What’s going on here? As it turns out, the problem isn’t with read-num–it’s with pair!

let rec interp_exp env (exp : s_exp) : value =
  match exp with
  (* ... *)
  | Lst [Sym "pair"; e1; e2] ->
      Pair (interp_exp env e1, interp_exp env e2)
  (* ... *)

We’re calling interp_exp twice, and each of those ends up reading input. But it seems like the second one is happening first!

The order in which OCaml evaluates arguments to functions (in this case, the function that constructs a pair) is actually unspecified: the implementation can evaluate them in whatever order it likes. This often doesn’t really matter–for pure expressions like most of the ones we’ve been dealing with, it doesn’t matter when they are evaluated! Now, though, we’ve introduced a side-effect: reading input. It really does matter now when those calls to interp_exp get evaluated!

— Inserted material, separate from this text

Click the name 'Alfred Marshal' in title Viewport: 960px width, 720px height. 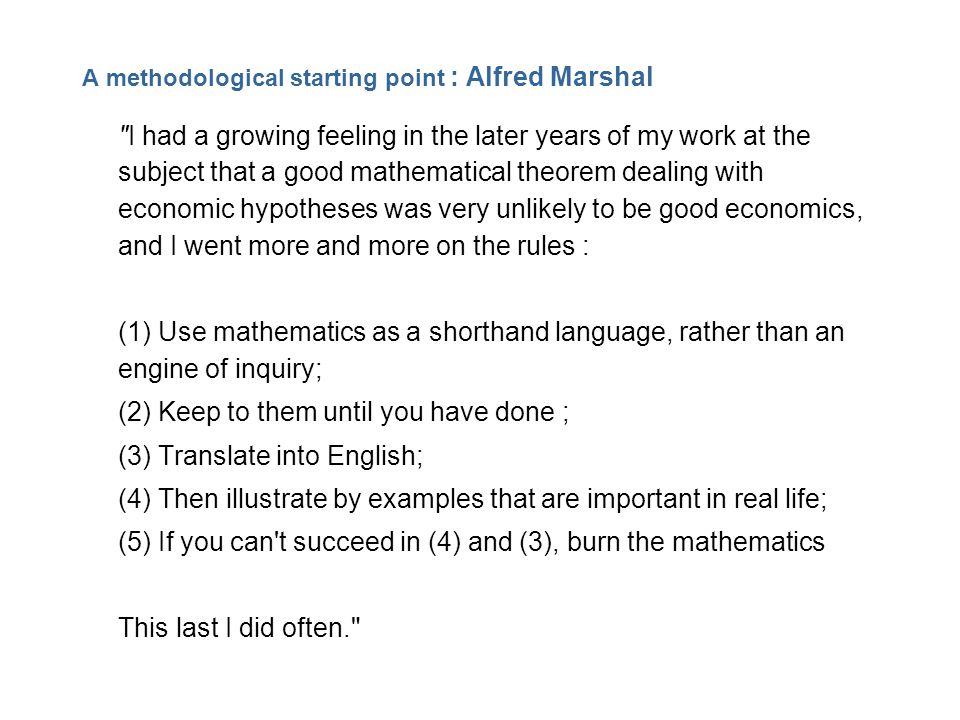click(560, 77)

Our compiler evaluates arguments to binary operations like pair in left to right order. We’ll do the same in the interpreter:

let rec interp_exp env (exp : s_exp) : value =
  match exp with
  (* ... *)
  | Lst [Sym "pair"; e1; e2] ->
      let l = interp_exp env e1 in
      let r = interp_exp env e2 in
      Pair (l, r)
  (* ... *)


let interp (program : string) : string =
  interp_exp Symtab.empty (parse program)

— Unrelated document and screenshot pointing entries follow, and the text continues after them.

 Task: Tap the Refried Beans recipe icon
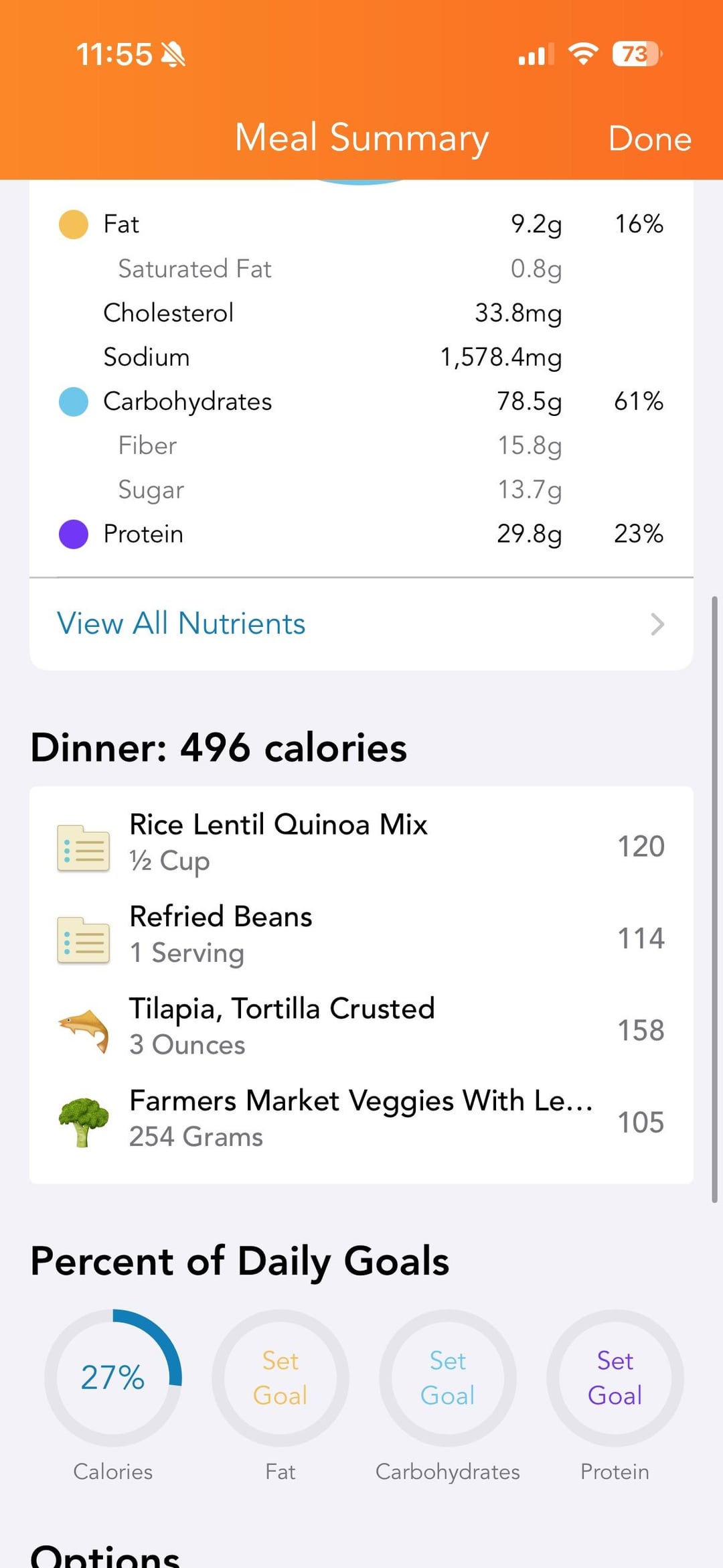pos(84,939)
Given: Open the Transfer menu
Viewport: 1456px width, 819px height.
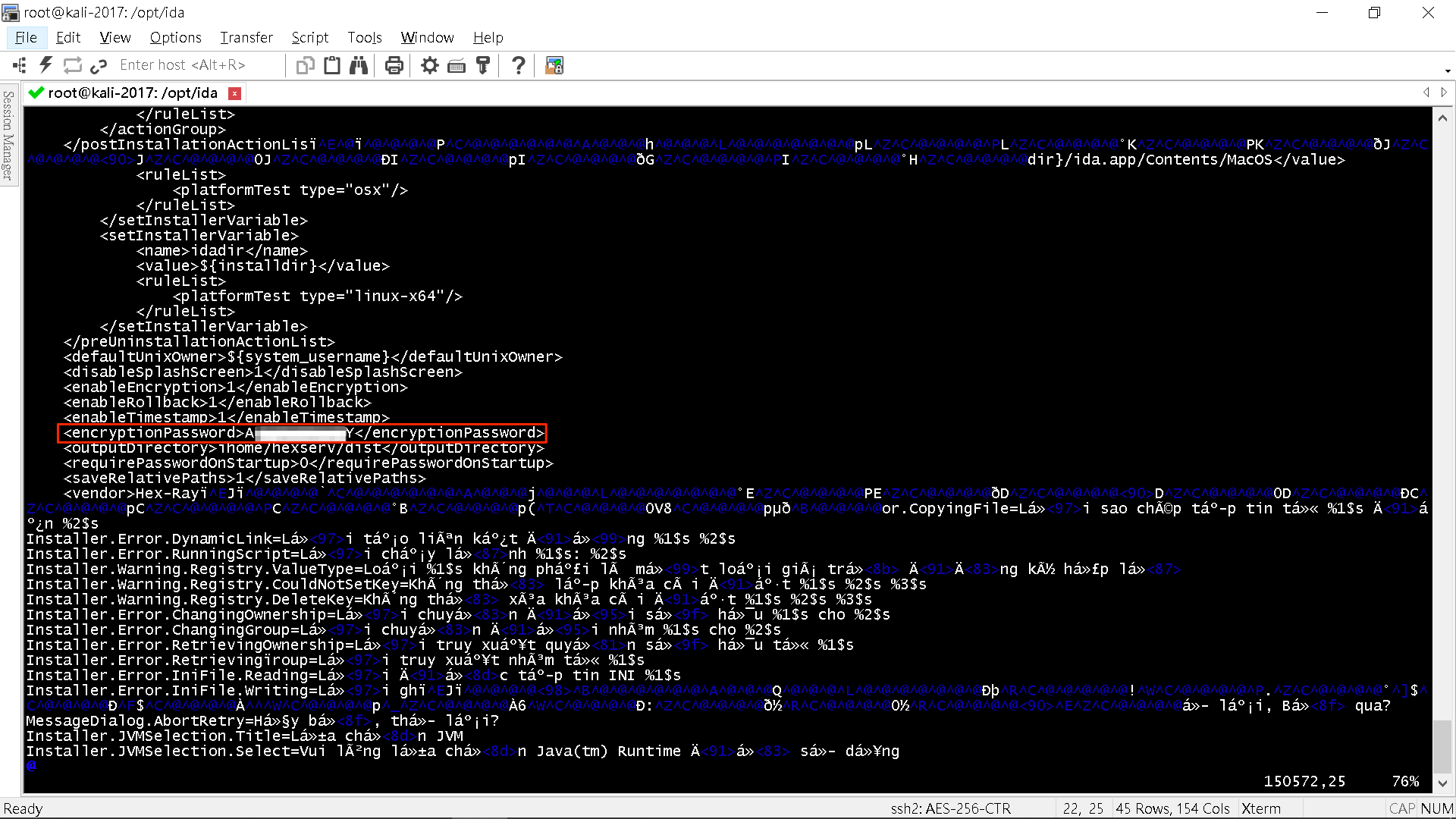Looking at the screenshot, I should pos(246,37).
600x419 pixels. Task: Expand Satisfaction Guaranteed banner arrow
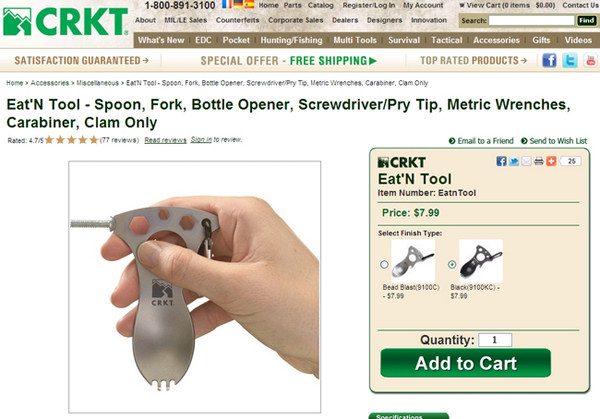145,60
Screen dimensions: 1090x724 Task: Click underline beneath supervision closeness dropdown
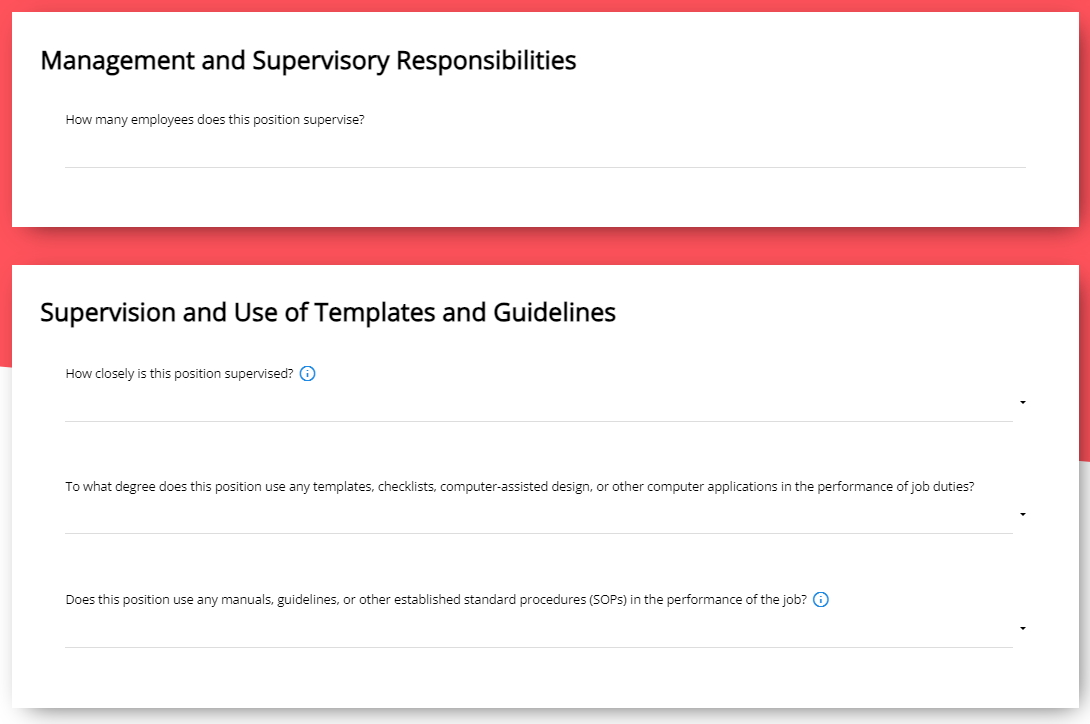click(539, 421)
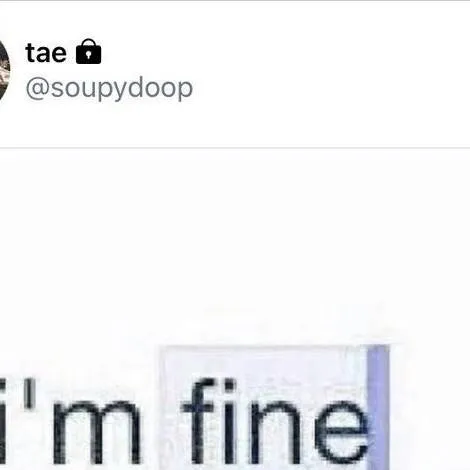Open the display name "tae"
Viewport: 470px width, 470px height.
click(46, 53)
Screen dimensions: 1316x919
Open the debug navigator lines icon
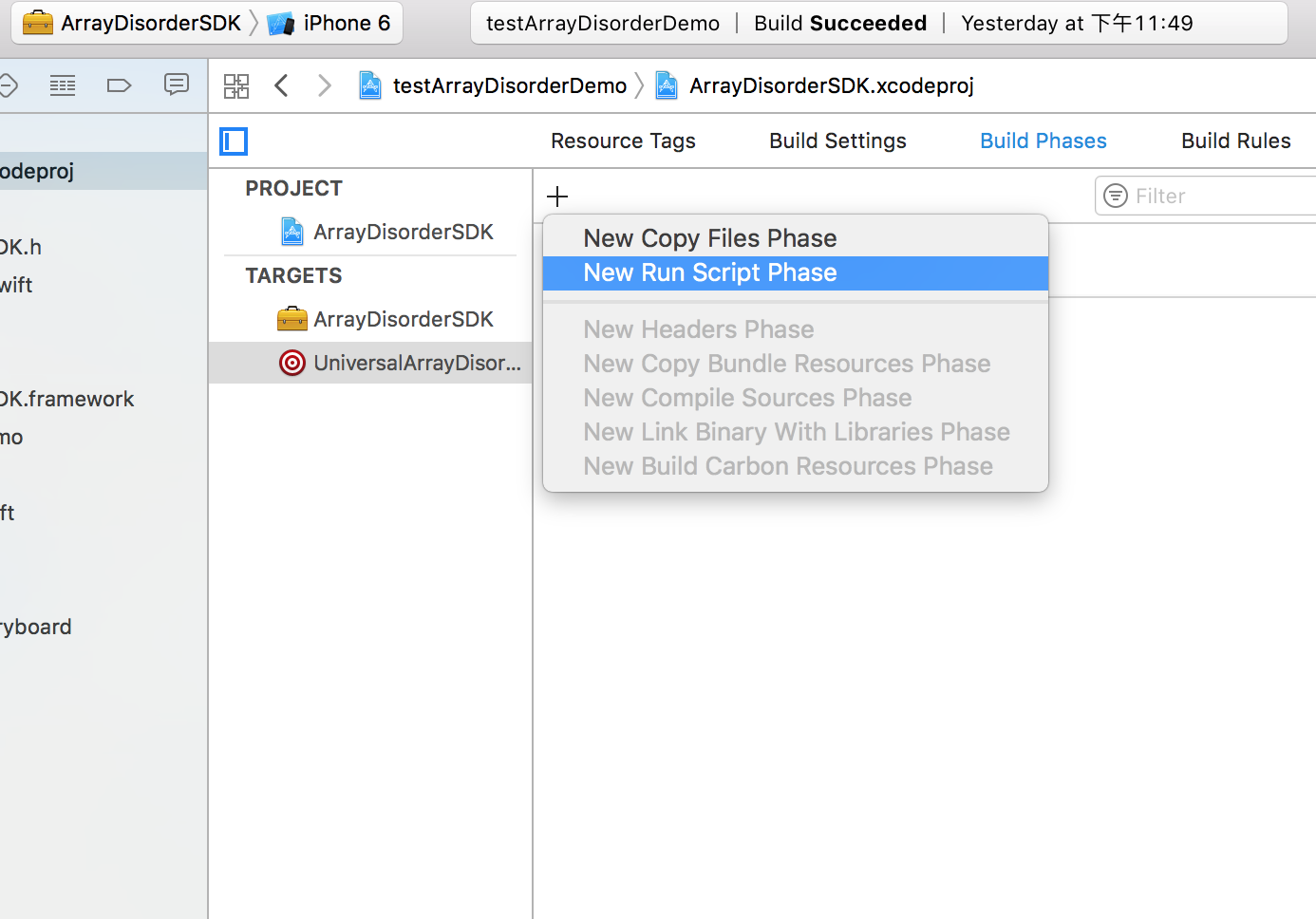click(x=63, y=86)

Adding input to the compiler

First, we’ll add a function to the C runtime to read a number:

uint64_t read_num() {
  int r;
  scanf("%d", &r);
  return (uint64_t)(r) << num_shift;
}

We’ll need to let the assembler know that the read_num label is defined in the runtime:

let compile (program : s_exp) : string =
  [ Global "entry"
  ; Extern "error"
  ; Extern "read_num"
  ; Label "entry" ]
  @ compile_exp Symtab.empty (-8) program
  @ [Ret]
  |> List.map string_of_directive
  |> String.concat "\n"

Now we need to actually compile the (read-num) form into a call to this function. In our error-handling code, we were able to “call” C functions just by jumping to the right label. Fundamentally that’s still what’s going to happen, but we’re going to need to do some additional work to make sure our program can keep executing after the function call:

  • read_num might use the rdi register where our heap pointer lives. We’ll need to save the heap pointer to the stack before read_num starts executing.
  • Speaking of the stack, we’ve been writing to stack locations like [rsp - 8], [rsp - 16], etc. read_num might also want to write to [rsp - 8], which will be a problem since we might have data there! The solution is to adjust rsp and restore it after the call.
  • We haven’t modified memory at [rsp + 0] because that’s where our function’s return address is–when we call ret, the processor resumes operations at that address. Instead of calling read_num using jmp, we’ll use call, which will put the new return address on the top of the stack.
  • Finally: C functions on x86-64 require that when they start executing, rsp (the location of the return address) is a multiple of 16. So, we’ll need to further adjust rsp to make sure this property holds.

Here’s the code we end up with:

let align_stack_index (stack_index : int) : int =
  if stack_index mod 16 = -8 then stack_index else stack_index - 8

let rec compile_exp (tab : int symtab) (stack_index : int) (exp : s_exp) :
    directive list =
  match exp with
  | Lst [Sym "read-num"] ->
      [ Mov (stack_address stack_index, Reg Rdi)
      ; Add (Reg Rsp, Imm (align_stack_index stack_index))
      ; Call "read_num"
      ; Sub (Reg Rsp, Imm (align_stack_index stack_index))
      ; Mov (Reg Rdi, stack_address stack_index) ]
  (* ... *)

See the lecture capture for an explanation of why this works, including some worked examples.